So, I guess individual results may vary. I'm not going to trust the Search, since it's obviously broken for me.


----------



## SockMonkey

Keith,

Have you tried uninstalling the app completely and then reinstalling? It's worth a shot to see if your problem goes away. Also, have you checked the same queries on DirecTV.com? Just curious if the problem could be with your account and not necessarily the app itself.

Bob



keith_benedict said:


> Another interesting issue. When I search for a show that's on a local network (ABC, CBS, FOX, NBC), it doesn't always show me the entry for the local network. In my case, NASCAR is on KTXL, FOX 40. As you can see from this screenshot, it's only showing the entry for the West Coast FOX feed (which I can't even get). If I browse FOX 40 using Browse by Channel, I can see the entry for the race listed in the guide for that channel.
> 
> Additionally, doing the same search twice doesn't yield the same results. The attached screenshots were taken using Search for Shows with the keyword NASCAR. You can see, the first search returns 2 results; while the 2nd returns 3 results. The second is actually closest to being correct. Although, it's missing several shows titled NASCAR Racing on the Speed Channel.
> 
> So, I guess individual results may vary. I'm not going to trust the Search, since it's obviously broken for me.


----------



## keith_benedict

SockMonkey said:


> Keith,
> 
> Have you tried uninstalling the app completely and then reinstalling? It's worth a shot to see if your problem goes away. Also, have you checked the same queries on DirecTV.com? Just curious if the problem could be with your account and not necessarily the app itself.
> 
> Bob


Great idea!

I tried the same queries on m.directv.com and received complete (accurate) listings. Very, very strange. It's hard to imagine that they would create new code to perform the searches. I'm kind of at a loss here as to why the results are so different.

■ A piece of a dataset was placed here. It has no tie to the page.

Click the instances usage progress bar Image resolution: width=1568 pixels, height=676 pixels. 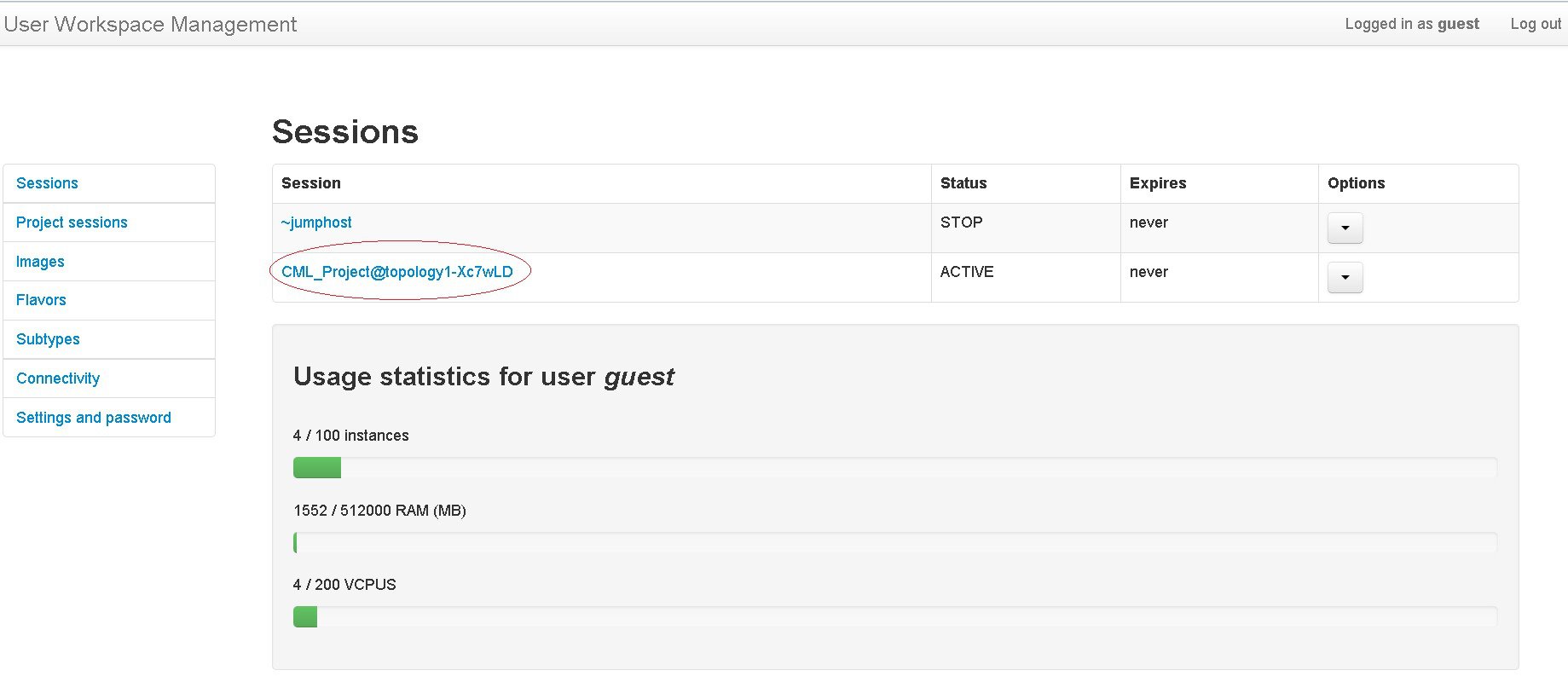click(x=894, y=467)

I followed the instructions on iTunes to fill out a customer service query at directv.com/email. They got back to me shortly with a canned response and said somebody would call me within 48-hours. This is really more of an annoyance than a "real" problem. But, if others are experiencing the same issues without really knowing it, they may wind up missing recordings that they shouldn't.


----------



## keith_benedict

SockMonkey said:


> Keith,
> 
> Have you tried uninstalling the app completely and then reinstalling? It's worth a shot to see if your problem goes away. Also, have you checked the same queries on DirecTV.com? Just curious if the problem could be with your account and not necessarily the app itself.
> 
> Bob


Uninstalling and re-installing fixed the problem. Very strange. Bad cache of guide data?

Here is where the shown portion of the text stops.